Com base no CPP, julgue o item a seguir.
Em todas as ações penais privadas, o direito de queixa se transmite aos herdeiros do ofendido, nos termos do art. 31 do CPP.
Com base na Lei 9.099/95, julgue o item a seguir.
A transação penal, prevista na Lei 9.099/95, é uma exceção ao princípio da obrigatoriedade da ação penal pública, permitindo que o Ministério Público proponha a aplicação imediata de pena não privativa de liberdade.
Com base no CPP, julgue o item a seguir.
O princípio da oficialidade não se aplica à ação penal privada, que depende da iniciativa do ofendido para ser instaurada.
Com base na jurisprudência do STF, julgue o item a seguir.
Arquivado o inquérito policial, a ação penal não pode ser iniciada sem o surgimento de novas provas, conforme a Súmula 524 do STF.
Com base no CPP, julgue o item a seguir.
A denúncia e a queixa são instrumentos processuais idênticos, sendo a denúncia utilizada na ação penal privada e a queixa na ação penal pública.
Com base no CP, julgue o item a seguir.
A regra geral no direito penal brasileiro é a ação penal pública, sendo a ação penal privada uma exceção, prevista expressamente em lei.
Com base no CP, julgue o item a seguir.
A ação penal privada exclusiva é aquela em que apenas o ofendido pode propor a queixa, não havendo legitimação extraordinária de terceiros.

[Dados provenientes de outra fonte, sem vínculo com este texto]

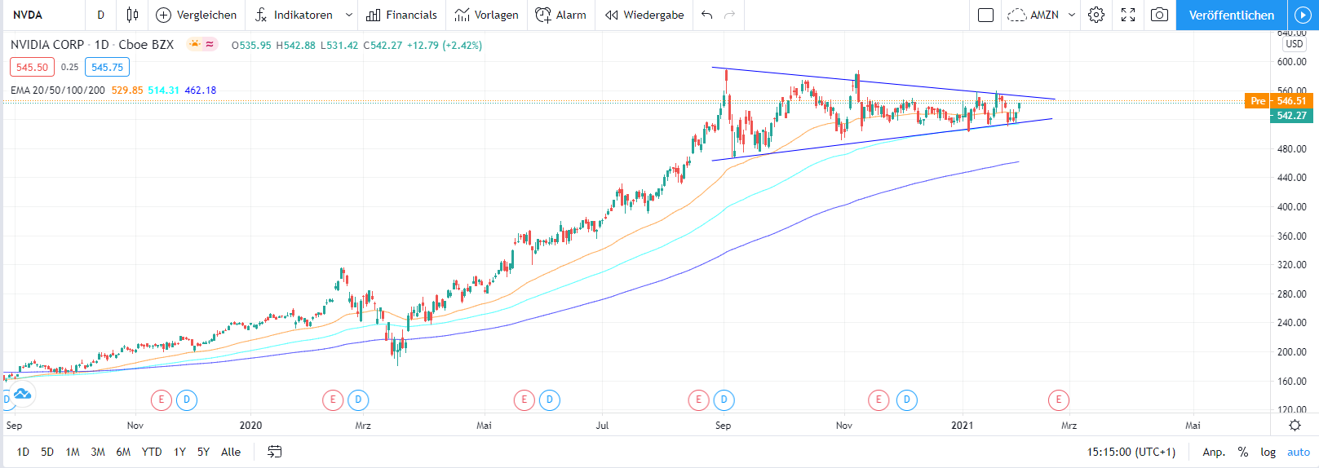This screenshot has height=468, width=1319.
Task: Open chart settings gear in top toolbar
Action: 1096,15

Com base no CP, julgue o item a seguir.
Os crimes contra a honra (calúnia, difamação e injúria) são, em regra, de ação penal privada exclusiva, independentemente da forma como são cometidos.
Com base no CP, julgue o item a seguir.
A requisição do Ministro da Justiça é condição de procedibilidade para a ação penal pública em crimes praticados contra o Presidente da República ou contra autoridades estrangeiras, nos termos do art. 101, parágrafo único, do CP.
Com base no CP, julgue o item a seguir.
A ação penal privada é cabível apenas nos crimes expressamente previstos em lei como de ação privada, sendo a ação penal pública a regra geral.
Com base no CPP, julgue o item a seguir.
A vítima pobre pode oferecer queixa-crime com assistência judiciária gratuita, nos termos do art. 32, §1º, do CPP, que garante a nomeação de advogado dativo.
Com base no CPP, julgue o item a seguir.
O prazo decadencial de 6 meses para o oferecimento da queixa pode ser suspenso por qualquer causa prevista em lei, como a morte do ofendido ou a sua incapacidade civil.
Com base no CPP, julgue o item a seguir.
A ação penal pública é caracterizada pelos princípios da oficialidade, obrigatoriedade, indisponibilidade e indivisibilidade, enquanto a ação penal privada é marcada pela oportunidade, disponibilidade e indivisibilidade relativa.
Com base no CPP, julgue o item a seguir.
A ação penal privada subsidiária da pública é cabível em qualquer crime de ação penal pública incondicionada, quando o Ministério Público, tendo justa causa, deixar de oferecer denúncia no prazo legal.
Com base no CPP, julgue o item a seguir.
A renúncia ao direito de queixa e o perdão do querelante são institutos idênticos, ambos dependendo da aceitação do querelado e produzindo a extinção da punibilidade.
Com base no CPP, julgue o item a seguir.
O arquivamento do inquérito policial não faz coisa julgada material, podendo o Ministério Público oferecer denúncia se surgirem novas provas, conforme o art. 18 do CPP.